Quote exactly, and only, the lines of the material below from the line with "Click the RSI(14) indicator title" through the line with "Task: Collapse the META-INF folder node".

*Records*.
↓↓↓

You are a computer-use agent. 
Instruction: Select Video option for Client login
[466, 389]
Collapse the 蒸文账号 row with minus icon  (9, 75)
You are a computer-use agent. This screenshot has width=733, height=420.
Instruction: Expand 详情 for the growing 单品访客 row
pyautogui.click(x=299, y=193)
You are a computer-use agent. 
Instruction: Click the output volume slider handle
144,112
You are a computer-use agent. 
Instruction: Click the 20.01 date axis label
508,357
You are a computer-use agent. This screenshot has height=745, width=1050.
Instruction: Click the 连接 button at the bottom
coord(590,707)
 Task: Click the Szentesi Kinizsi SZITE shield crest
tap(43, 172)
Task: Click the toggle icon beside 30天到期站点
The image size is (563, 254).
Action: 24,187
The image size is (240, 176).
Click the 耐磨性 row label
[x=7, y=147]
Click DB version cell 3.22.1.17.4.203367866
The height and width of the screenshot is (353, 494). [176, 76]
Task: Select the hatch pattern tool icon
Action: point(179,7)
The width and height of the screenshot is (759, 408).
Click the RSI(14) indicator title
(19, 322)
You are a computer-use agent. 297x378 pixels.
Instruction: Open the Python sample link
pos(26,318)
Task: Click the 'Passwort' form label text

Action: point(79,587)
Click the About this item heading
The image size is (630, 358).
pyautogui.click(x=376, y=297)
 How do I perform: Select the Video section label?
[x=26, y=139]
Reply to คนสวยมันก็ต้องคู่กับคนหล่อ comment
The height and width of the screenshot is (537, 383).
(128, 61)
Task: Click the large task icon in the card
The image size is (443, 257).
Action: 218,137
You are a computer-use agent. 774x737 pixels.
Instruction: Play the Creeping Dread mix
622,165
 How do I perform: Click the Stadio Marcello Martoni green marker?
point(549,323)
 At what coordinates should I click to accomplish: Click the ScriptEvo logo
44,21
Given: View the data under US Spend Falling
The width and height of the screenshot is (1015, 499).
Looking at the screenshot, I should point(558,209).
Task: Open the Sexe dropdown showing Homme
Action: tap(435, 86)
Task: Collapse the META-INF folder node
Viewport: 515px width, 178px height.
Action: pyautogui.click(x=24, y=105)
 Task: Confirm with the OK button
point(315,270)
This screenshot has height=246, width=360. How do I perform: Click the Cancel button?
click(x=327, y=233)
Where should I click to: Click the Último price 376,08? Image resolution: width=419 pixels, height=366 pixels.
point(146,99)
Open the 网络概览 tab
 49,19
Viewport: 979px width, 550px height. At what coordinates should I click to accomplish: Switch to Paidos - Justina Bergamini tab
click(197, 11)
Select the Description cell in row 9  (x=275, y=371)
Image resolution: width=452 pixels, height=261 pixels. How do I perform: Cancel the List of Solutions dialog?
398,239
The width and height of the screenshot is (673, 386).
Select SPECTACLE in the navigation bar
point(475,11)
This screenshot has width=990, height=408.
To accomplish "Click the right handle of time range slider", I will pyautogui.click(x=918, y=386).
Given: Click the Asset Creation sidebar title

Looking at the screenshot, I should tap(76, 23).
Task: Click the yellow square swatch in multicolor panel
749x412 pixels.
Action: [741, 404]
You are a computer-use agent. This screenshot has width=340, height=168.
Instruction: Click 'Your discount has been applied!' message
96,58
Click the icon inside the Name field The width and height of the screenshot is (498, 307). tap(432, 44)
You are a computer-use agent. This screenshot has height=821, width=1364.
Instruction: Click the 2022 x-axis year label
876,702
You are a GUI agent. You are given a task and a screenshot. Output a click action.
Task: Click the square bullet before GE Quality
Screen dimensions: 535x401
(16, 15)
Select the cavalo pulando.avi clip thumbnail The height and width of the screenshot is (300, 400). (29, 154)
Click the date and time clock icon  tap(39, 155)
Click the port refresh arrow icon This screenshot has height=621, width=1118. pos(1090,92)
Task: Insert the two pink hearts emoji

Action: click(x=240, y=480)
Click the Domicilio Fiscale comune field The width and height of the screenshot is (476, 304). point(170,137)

↑↑↑

*Answer for this exercise*.
Click the RSI(14) indicator title
(19, 322)
You are a computer-use agent. 297x378 pixels.
Instruction: Open the Python sample link
pos(26,318)
Task: Click the 'Passwort' form label text

Action: point(79,587)
Click the About this item heading
The image size is (630, 358).
pyautogui.click(x=376, y=297)
 How do I perform: Select the Video section label?
[x=26, y=139]
Reply to คนสวยมันก็ต้องคู่กับคนหล่อ comment
The height and width of the screenshot is (537, 383).
(128, 61)
Task: Click the large task icon in the card
The image size is (443, 257).
Action: 218,137
You are a computer-use agent. 774x737 pixels.
Instruction: Play the Creeping Dread mix
622,165
 How do I perform: Click the Stadio Marcello Martoni green marker?
point(549,323)
 At what coordinates should I click to accomplish: Click the ScriptEvo logo
44,21
Given: View the data under US Spend Falling
The width and height of the screenshot is (1015, 499).
Looking at the screenshot, I should point(558,209).
Task: Open the Sexe dropdown showing Homme
Action: tap(435, 86)
Task: Collapse the META-INF folder node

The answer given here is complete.